Facilitator: David Kramer, Wilson Sonsini Goodrich &
Rosati
Netcom: OSP couldn’t
be strictly liable for copyright infringement for automated copying/display of
content occasioned by users, but contributory liability was available if OSP
knew of infringing activity and failed to take action to prevent it, as was
vicarious liability if there was right and ability to control and profit. Congress
described Netcom as the leading/most
thoughtful opinion on OSP liability and expressed intent to codify it; Judge
Whyte’s opinion became the charter for the internet age. Netcom
has been the most important/influential copyright decision in the last 30
years.
Judge Ronald Whyte, Senior United States District Judge,
Northern District of California
Litigants were Scientology/critic; at each other’s throats,
which explains some of the litigation issues raised.

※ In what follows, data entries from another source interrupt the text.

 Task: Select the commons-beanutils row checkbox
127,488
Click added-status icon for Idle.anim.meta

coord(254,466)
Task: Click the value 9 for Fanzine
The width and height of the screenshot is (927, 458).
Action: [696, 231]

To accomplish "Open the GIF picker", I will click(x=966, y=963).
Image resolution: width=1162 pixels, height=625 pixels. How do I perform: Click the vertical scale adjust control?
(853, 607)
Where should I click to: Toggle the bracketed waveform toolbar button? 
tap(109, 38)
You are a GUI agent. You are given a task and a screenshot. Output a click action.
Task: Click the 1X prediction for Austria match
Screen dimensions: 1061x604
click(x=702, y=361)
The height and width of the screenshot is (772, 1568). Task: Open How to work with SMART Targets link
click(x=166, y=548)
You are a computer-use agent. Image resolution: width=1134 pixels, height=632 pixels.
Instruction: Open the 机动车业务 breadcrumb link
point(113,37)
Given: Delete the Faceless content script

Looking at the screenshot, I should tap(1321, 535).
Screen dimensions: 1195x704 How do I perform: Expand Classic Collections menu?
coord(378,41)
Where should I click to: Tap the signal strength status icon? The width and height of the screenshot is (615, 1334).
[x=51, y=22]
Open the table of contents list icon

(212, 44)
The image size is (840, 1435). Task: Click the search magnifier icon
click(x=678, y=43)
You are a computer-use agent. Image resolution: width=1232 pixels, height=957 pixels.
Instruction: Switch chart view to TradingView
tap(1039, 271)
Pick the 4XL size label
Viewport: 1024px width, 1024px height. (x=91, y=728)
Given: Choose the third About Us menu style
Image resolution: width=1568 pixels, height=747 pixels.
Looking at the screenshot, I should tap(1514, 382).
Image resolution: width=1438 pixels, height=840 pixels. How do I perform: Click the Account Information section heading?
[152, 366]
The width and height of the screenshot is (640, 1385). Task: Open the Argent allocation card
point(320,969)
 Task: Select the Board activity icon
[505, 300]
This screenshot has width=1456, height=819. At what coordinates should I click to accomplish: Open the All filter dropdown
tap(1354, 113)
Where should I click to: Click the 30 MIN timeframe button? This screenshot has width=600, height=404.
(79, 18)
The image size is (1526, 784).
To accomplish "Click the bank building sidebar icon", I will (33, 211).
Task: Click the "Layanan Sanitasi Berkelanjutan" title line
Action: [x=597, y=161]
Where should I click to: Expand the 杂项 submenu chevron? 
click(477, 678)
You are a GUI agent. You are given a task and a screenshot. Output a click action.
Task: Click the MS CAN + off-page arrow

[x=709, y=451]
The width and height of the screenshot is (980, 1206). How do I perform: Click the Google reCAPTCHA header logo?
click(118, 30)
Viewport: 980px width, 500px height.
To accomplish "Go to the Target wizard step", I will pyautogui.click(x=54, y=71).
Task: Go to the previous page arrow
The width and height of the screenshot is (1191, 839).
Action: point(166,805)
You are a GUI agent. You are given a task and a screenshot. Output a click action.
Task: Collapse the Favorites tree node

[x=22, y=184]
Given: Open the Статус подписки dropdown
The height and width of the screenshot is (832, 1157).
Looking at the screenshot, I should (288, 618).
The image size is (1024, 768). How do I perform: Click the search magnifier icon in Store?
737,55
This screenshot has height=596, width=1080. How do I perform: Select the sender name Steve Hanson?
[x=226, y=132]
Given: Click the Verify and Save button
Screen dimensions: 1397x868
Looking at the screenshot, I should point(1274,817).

Did not want to be result-oriented, but he
thought about what the proper result should be given the analogy of the copy
machine. RTC v. Netcom presented the
pure issue of access provision, as compared to bulletin board cases where the
operator was making money from infringement.
When Congress cites you, you have to wonder whether it’s like being
affirmed by the 9th Circuit.
Kramer: did you give any thought to the result if you didn’t
decide that way?
Judge Whyte: Seemed to make everyone liable. Unrealistic.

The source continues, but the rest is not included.